Skating is now the boys’ way of amusing themselves, and several of our boys, at leisure times, go down to the creek and enjoy their falls a good deal.
With this issue, the Deaf-Mute closed its 13th year. It was a pioneer in the field of institutional papers, and we think its success is a measure that influenced several other institutions to establish printing offices. It goes to every part of the state, conveying information concerning the institution: It carries intelligence to parents, and of their children it cultivates a taste for reading among the pupils. Through it, we are enabled to secure an exchange with a large number of papers, while the work on it gives instruction in the “art preservative” to a number of boys who will be able to earn a fair livelihood by this means when they leave school.
The great deaf-mute pitcher, Edward Dundon, was offered $350 per month by the Milwaukee Base Ball Club to play ball for the coming year. Boys who want to be as great a pitcher as he is must practice long and hard.

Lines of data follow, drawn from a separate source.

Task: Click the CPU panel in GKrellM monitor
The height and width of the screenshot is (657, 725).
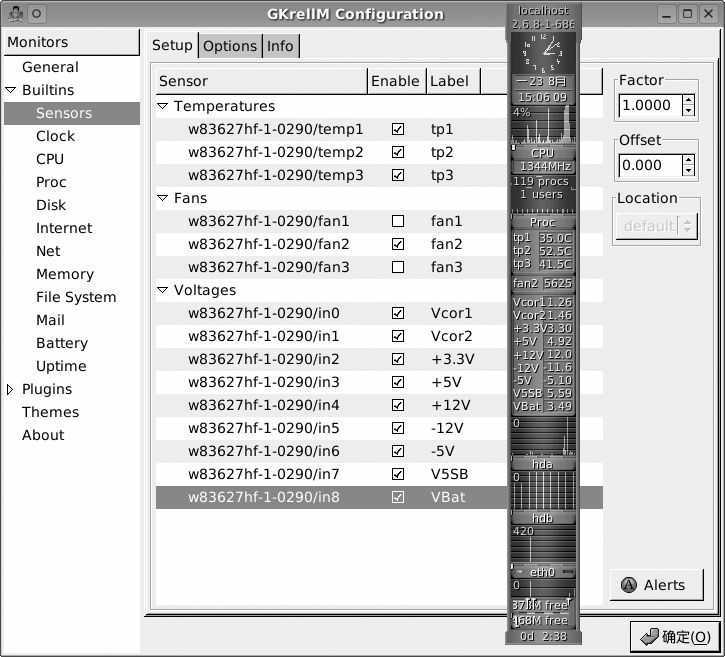Action: (542, 154)
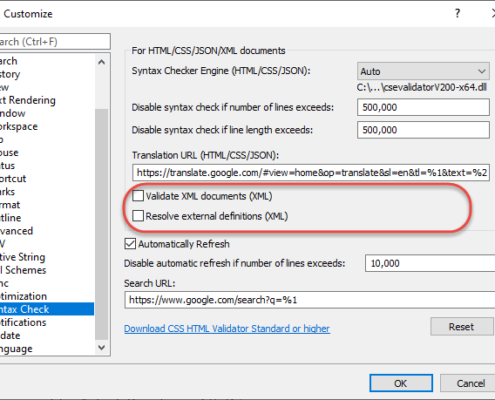Click OK to confirm settings
The height and width of the screenshot is (400, 495).
(x=401, y=383)
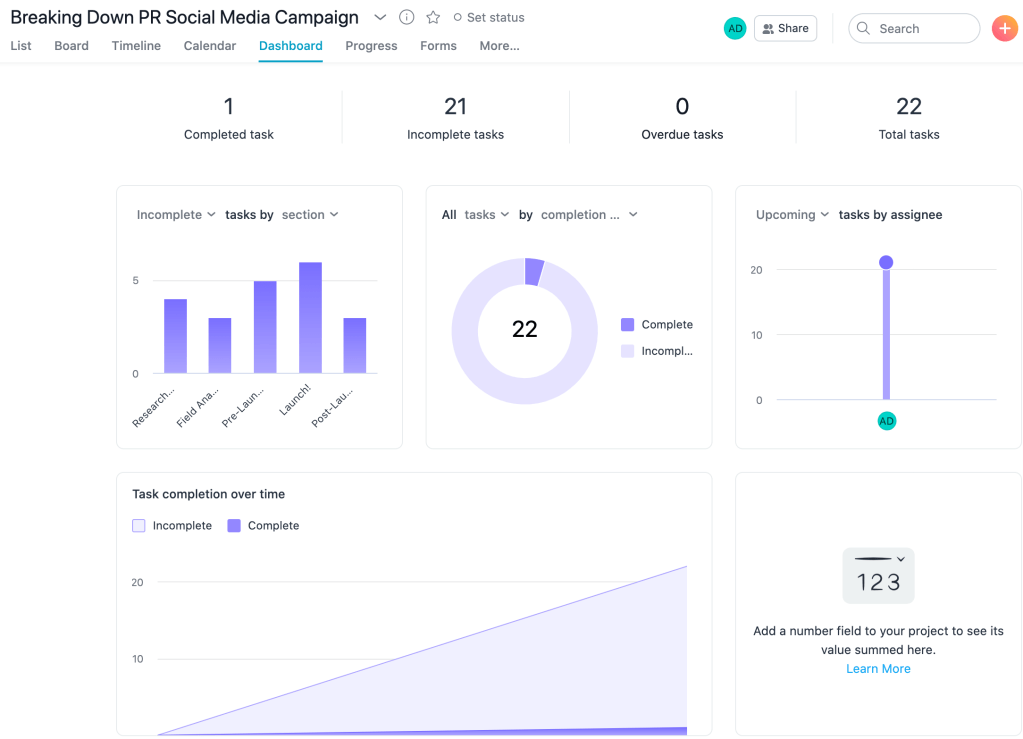This screenshot has width=1023, height=739.
Task: Toggle Complete series in completion legend
Action: click(x=263, y=525)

From The Kentucky Standard
December 1912
Wednesday morning of last week, the express wagon delivered at the school 27 big, fat, live turkeys. The superintendent already had purchased turkeys for the Thanksgiving dinner, and, at first, supposed some mistake had been made, but it was soon apparent that there was no mistake — some kind friend had made the pupils a present of enough turkeys for a Thanksgiving meal.
They were shipped from Hiattsville, Va., by a lady of that place, but whether she was the donor or was acting as the agent of another is yet unknown. No one here knows her, but a good many people would like to make her acquaintance.
If you want to see one of the most thrilling motion pictures ever produced in this country, go to the Danville Opera House Friday, Dec. 6, and see “Custer’s Last Fight.”
There are three reels of superb pictures, telling the story how Custer and his men died “with feet to the foe” on the Little Big Horn. The price of admission is 10 cents, but a special rate of 5 cents has been made for the students of this school.
Jake Rowe, one of the best of Danville’s colored citizens, was found dead last Wednesday in the colored Masonic hall on Walnut Street, having died suddenly of heart disease.